A single number is expected: the count of lines below where the word "Find" occurs.

───

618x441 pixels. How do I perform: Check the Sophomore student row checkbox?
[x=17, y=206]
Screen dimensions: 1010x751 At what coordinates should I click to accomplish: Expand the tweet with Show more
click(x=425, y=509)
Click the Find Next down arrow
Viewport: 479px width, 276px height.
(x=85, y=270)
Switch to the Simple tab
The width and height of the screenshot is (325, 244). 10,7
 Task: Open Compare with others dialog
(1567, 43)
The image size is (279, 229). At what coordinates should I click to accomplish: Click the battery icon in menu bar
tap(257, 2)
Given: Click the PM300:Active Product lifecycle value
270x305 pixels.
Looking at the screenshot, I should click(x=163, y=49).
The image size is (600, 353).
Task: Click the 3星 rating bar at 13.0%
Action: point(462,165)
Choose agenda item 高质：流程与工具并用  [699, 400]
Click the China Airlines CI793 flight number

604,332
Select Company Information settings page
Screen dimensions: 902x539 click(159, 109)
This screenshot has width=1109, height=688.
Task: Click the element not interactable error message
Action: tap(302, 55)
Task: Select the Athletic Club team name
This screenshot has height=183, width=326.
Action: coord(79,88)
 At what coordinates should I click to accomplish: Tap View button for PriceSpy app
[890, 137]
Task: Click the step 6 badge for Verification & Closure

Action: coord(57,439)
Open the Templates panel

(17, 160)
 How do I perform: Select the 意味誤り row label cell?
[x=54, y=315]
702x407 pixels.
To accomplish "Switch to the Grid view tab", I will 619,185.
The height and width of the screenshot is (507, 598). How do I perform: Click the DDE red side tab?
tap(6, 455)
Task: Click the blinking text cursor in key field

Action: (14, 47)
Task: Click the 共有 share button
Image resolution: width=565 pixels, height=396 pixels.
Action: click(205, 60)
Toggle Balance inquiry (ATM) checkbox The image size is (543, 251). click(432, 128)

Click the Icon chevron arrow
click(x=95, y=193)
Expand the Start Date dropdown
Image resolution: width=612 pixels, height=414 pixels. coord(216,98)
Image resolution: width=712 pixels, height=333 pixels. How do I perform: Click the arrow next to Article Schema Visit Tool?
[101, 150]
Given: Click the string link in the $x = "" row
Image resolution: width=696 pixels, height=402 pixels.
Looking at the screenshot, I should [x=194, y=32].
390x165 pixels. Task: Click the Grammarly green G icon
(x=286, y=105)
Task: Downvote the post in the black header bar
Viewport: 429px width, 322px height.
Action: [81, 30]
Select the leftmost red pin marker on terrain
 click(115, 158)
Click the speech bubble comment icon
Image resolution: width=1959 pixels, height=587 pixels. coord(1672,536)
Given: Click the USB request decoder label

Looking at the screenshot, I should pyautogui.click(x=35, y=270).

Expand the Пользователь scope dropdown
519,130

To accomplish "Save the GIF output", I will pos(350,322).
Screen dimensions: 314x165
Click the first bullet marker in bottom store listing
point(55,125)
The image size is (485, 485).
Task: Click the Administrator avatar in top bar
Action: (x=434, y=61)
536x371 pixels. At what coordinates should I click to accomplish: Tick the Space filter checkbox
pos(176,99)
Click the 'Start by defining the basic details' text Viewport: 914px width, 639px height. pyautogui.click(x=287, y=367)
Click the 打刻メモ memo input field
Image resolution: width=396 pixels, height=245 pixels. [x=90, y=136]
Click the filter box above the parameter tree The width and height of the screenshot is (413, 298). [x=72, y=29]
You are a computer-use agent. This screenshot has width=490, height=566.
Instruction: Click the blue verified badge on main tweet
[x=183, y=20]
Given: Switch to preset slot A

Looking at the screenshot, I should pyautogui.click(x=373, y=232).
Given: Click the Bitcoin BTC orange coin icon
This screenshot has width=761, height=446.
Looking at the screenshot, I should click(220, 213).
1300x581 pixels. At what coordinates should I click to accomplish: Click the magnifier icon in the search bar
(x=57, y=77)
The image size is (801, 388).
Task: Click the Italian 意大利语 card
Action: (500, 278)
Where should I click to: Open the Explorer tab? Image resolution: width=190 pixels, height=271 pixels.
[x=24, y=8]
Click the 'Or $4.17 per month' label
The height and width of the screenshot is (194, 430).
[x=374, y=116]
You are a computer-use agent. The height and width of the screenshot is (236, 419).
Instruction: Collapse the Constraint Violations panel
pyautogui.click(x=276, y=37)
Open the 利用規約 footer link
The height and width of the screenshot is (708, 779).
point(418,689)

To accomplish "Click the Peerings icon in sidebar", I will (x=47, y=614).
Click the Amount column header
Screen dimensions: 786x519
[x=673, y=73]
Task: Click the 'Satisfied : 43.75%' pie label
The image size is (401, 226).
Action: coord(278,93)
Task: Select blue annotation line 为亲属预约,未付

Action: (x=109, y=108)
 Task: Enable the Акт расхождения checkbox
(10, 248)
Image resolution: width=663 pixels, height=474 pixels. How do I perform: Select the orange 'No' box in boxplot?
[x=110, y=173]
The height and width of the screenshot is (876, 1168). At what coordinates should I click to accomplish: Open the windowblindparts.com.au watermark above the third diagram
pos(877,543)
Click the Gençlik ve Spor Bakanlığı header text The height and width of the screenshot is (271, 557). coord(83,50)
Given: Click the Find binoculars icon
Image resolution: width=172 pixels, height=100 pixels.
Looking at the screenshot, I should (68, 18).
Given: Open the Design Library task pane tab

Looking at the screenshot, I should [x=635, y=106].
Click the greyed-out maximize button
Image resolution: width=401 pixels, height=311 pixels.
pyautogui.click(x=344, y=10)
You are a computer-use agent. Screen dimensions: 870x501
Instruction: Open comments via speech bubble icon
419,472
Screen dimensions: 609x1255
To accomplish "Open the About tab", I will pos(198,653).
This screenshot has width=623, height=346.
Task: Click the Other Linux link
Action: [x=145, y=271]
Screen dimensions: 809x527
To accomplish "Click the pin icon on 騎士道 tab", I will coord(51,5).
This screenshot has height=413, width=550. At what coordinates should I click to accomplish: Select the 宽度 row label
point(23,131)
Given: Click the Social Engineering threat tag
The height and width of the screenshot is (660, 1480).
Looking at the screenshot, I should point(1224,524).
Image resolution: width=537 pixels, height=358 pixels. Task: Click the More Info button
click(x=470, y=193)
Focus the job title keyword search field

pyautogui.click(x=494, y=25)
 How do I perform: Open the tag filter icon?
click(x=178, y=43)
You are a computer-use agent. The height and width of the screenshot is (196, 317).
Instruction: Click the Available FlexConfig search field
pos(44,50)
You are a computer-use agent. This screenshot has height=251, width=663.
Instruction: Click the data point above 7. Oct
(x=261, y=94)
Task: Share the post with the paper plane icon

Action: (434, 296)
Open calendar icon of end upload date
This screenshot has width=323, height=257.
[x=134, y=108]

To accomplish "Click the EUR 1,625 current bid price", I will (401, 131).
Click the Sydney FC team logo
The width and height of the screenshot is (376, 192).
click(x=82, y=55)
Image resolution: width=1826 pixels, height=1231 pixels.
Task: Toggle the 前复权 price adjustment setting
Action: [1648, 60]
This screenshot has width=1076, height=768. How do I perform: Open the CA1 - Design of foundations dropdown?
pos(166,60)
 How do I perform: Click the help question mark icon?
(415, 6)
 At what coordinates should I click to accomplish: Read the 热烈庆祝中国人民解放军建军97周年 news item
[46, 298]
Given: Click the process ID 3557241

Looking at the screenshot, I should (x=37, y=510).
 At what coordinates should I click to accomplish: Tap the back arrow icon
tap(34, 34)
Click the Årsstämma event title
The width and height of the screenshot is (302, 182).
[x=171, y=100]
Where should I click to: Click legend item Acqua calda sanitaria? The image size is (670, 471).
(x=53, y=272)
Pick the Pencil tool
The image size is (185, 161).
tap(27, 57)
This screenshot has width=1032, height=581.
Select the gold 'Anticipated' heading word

───

Result of the exercise:
2